Bali, limanda gerçekleşen konser, atölye çalışması ve stantlara de işaret ederek, “Ana emellerimizden bir tanesi, buraya gelen ziyaretçilerin ne emelle ve nereden geliyor olursa olsun Galataport’ta bir kültür-sanat aktivitesi içinde yer almasıdır” tabirlerini kullandı.
Kültür ve sanat faaliyetlerinde çocuklara da kıymet verdiklerini belirten Bali, “Bu kapsamda Küçük Prens standımızı hayata geçirdik.

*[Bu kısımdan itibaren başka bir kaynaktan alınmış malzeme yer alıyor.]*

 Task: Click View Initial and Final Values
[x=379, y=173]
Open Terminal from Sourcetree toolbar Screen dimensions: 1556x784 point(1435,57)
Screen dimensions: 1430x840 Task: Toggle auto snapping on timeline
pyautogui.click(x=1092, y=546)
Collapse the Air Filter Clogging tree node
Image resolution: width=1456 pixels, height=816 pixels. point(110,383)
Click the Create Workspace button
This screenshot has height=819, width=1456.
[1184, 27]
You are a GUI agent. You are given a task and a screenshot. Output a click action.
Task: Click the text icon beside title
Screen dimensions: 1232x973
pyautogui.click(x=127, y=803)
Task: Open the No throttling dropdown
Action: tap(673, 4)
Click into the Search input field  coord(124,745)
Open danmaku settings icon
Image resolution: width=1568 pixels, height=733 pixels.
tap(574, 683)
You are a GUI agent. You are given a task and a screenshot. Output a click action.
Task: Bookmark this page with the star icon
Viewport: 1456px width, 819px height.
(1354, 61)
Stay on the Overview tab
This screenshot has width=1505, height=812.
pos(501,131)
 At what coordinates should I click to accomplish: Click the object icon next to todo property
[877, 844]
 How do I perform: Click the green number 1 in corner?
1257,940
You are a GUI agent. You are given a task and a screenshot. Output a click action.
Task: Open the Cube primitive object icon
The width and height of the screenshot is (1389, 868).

Dünya çapında en tanınan kitaplardan biri ve bu sene 80. yılını kutluyor. Stant de buna özel kurgulanmış durumda. Çocuklarımız ve ebeveynleri bu stantta dev gül bahçesi ve 3 boyutlu alanlarda kendilerini deneyimleyebiliyor” diye konuştu.
“DENİZ DOLMUŞ PROJEMİZ ÇOK BEĞENİLDİ”
Mehmet Bali, dünyanın dört bir yanından ziyaretçilerin limandaki kültür ve sanat aktifliklerine erişebilmesi için mart ayından itibaren deniz dolmuş projesini başlattıklarının altını çizerek, “Projemizi İstanbullular çok sevdi. Toplumsal medyada neredeyse yüzde yüze yakın olumlu yorum aldığımız bir hizmetimiz. Şu an 2 teknemiz var. Birisi Galataport-Bebek, başkası Galataport-Kadıköy seferlerini gerçekleştiriyor. Günde 24 seferimiz var” dedi.
Galataport İstanbul’un, Kültür ve Turizm Bakanlığı’nın düzenlediği “Beyoğlu Kültür Yolu Festivali”nin başlangıç noktasında yer aldığını vurgulayan Bali, bu sene de kültür, sanat ve gastronomi alanında faaliyetler planladıklarını lisana getirdi.